MINOR FLEMISH PAINTERS
With the exception of Justus Sustermans (1597–1681), who was Van Dyck’s fellow-student under H. van Balen and afterwards rose to great fame as Court painter to Grand-Duke Cosimo ii. of Tuscany (whose kinsman Leopold de’ Medici is portrayed in No. 2154), and Pieter Neefs (1577?–1661?), whose Church Interiors (Nos. 2059–2064) are remarkable for the faultless accuracy and precision of his architectural drawing, there are no other painters of the Flemish school whose works at the Louvre require close attention. We must content ourselves with the mere mention of the landscape painters Jan Frans van Bloemen, called Orizonte, a follower of Poussin and Claude; Jan van Breda, Francisque Millet, and Mathys Schoevaerts; Carl van Falens and Anton Grief, painters of hunting scenes; Jan Miel, who worked most of his life in Italy and was completely influenced by the masters of that country; the still-life painter Gaspard Pieter Verbruggen; the battle painter Sebastiaen Francken; and the prolific painter of large altarpieces, Jacob van Oost the Elder. With Balthasar Paul Ommeganck (1755–1826) and the still-life painter Jan Frans van Dael (1764–1840) we reach the beginning of the nineteenth century, a period of absolute stagnation in Flemish art which preceded the brilliant revival of the modern Belgian school.
THE GERMAN SCHOOL
OF all the important European schools of painting, the Early German school is the one of which it is almost impossible to gain anything like an adequate idea from the pictures that have found their way into the Galleries of foreign countries. The fact is that with the exception of two or three leading masters, like Holbein and Dürer, the Early Germans found but scant favour beyond the confines of their own country until comparatively recent years—that is to say, until the majority of important examples had been systematically gathered in by the museums of Germany. Now that the importance of the German primitives and Early Renaissance painters has been generally recognised, it will be practically impossible to regain the lost ground and to fill up the serious gaps which prevent our forming an adequate idea of the evolution of German art in the museums of other countries. The Louvre is no exception to this rule. The numerical weakness of the German section is unfortunately not atoned for by the importance of the examples included, which, with but few exceptions, are of little artistic account.
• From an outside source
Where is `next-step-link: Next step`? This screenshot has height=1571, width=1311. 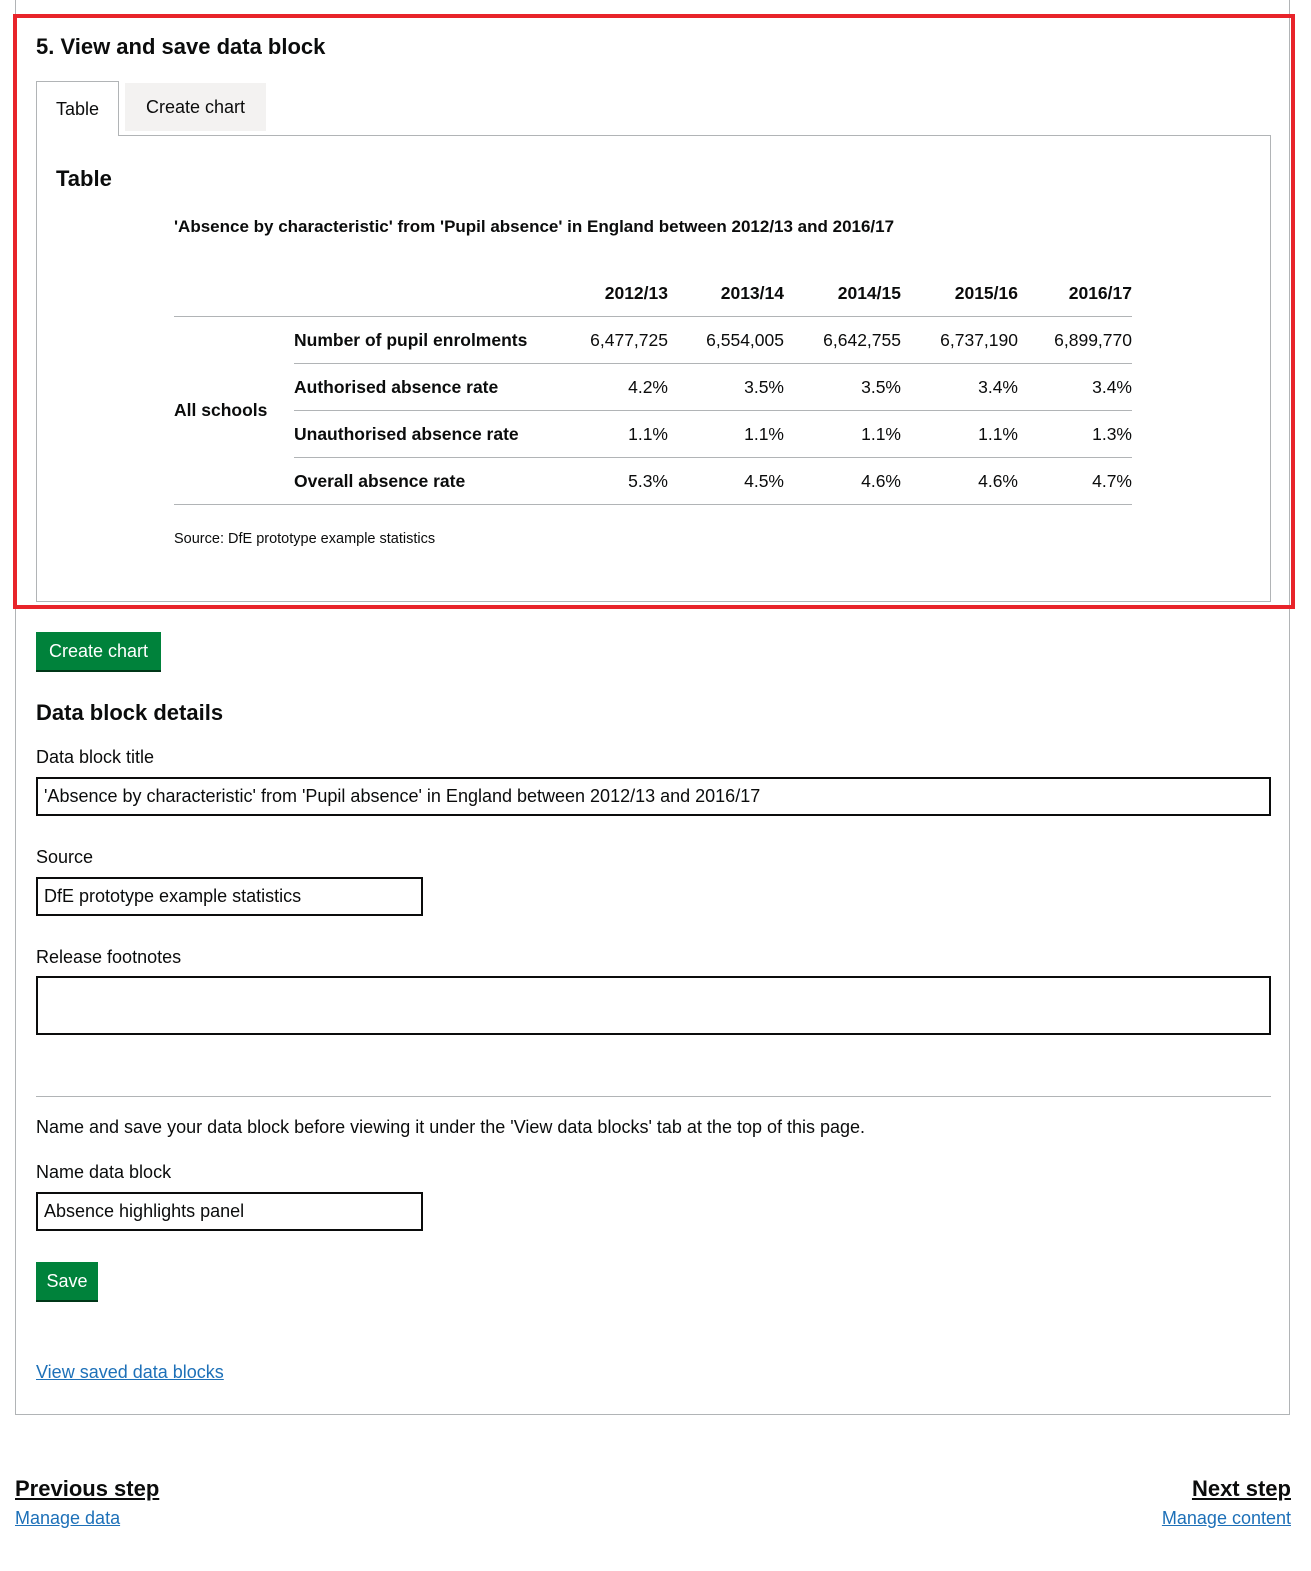 next-step-link: Next step is located at coordinates (1242, 1489).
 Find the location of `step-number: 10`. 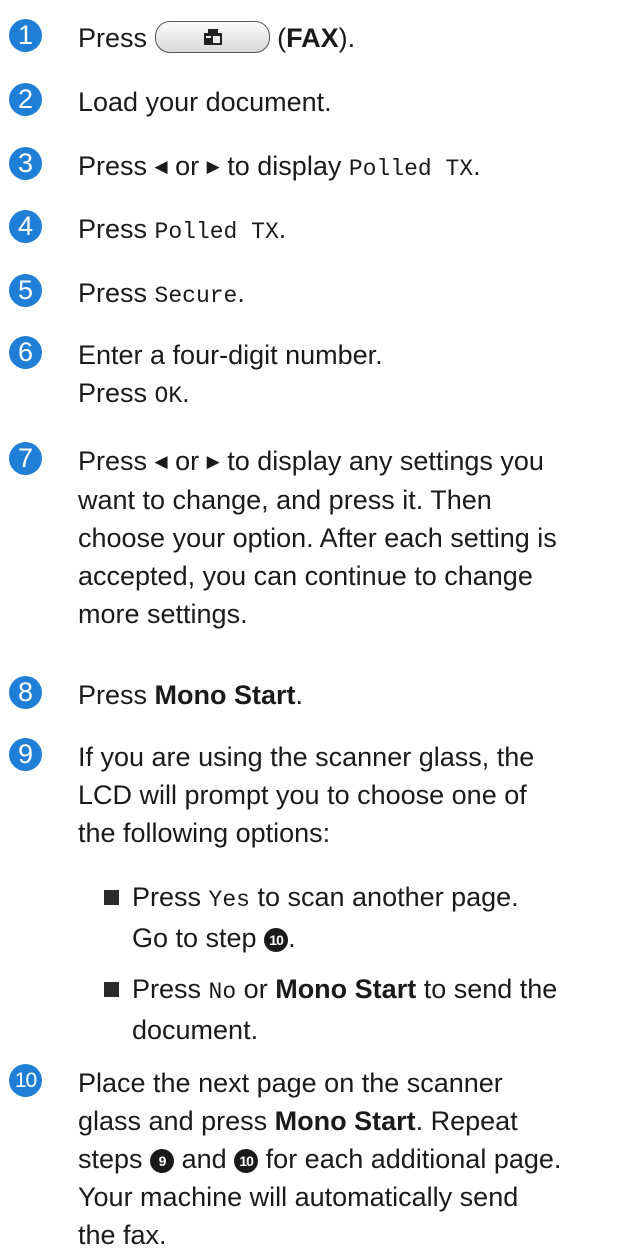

Under the circumstances it would be useless to attempt a consecutive narrative of the evolution of German art as illustrated by the pictures at the Louvre, and we must confine ourselves to a brief discussion of the few noteworthy works in the collection.
“THE MASTER OF THE BARTHOLOMEW ALTAR”
The first picture of importance belongs to the period when the idealism of the Early Gothic primitives was already replaced by a strong naturalism, and the creation of types by that of clearly characterised individualities. This picture, the Descent from the Cross (No. 2737), by the unknown “Master of the Bartholomew Altar,” is so called, in accordance with German custom, from his best known work, the great altarpiece in the Pinakothek at Munich. In the large Louvre picture, which bears a close resemblance to the precious little panel by the same master in the possession of the Hon. Edward Wood, at Temple Newsam, the Saviour is being lowered from the Cross by Nicodemus into the hands of one of the Holy Women on the left, and of Joseph of Arimathæa on the right. The group is completed by St. John supporting the Virgin on the extreme left, the Magdalen and another Holy Woman on the right, and a Disciple seated on a ladder above the central group. The figures are shown, as in the Temple Newsam painting of the same subject, against a gold background framed with rich Gothic tracery. This altarpiece is believed to be the last picture by this Cologne master, who flourished between 1490 and 1515, and was in his later manner influenced by Rogier van der Weyden and other Flemish masters. This eminently important Early German picture was painted for a Jesuit establishment in the rue St. Antoine, Paris, which accounts for its presence in the French national collection.
COLOGNE PAINTERS
The “Master of the Death of Mary,” to whose school belongs the Descent from the Cross, with a predella representing The Last Supper, and a lunette with St. Francis receiving the Stigmata (No. 2738), has been identified by Wauters and Aldenhoven with the early-sixteenth-century Flemish painter Joos van Cleef the Elder, and belongs to the Antwerp rather than the Cologne school. The “Master of St. Severin,” to whom the official Catalogue ascribes the two Scenes from the Life of St. Ursula (Nos. 2738c and 2738d), was probably a Flemish painter who worked at Cologne at the beginning of the sixteenth century. But the two panels at the Louvre, which were formerly at the Cluny Museum, are not from his brush. They are the work of his pupil, the “Master of the Ursula Legend,” and belong to a series of which other panels can be seen at the Victoria and Albert Museum and at Cologne.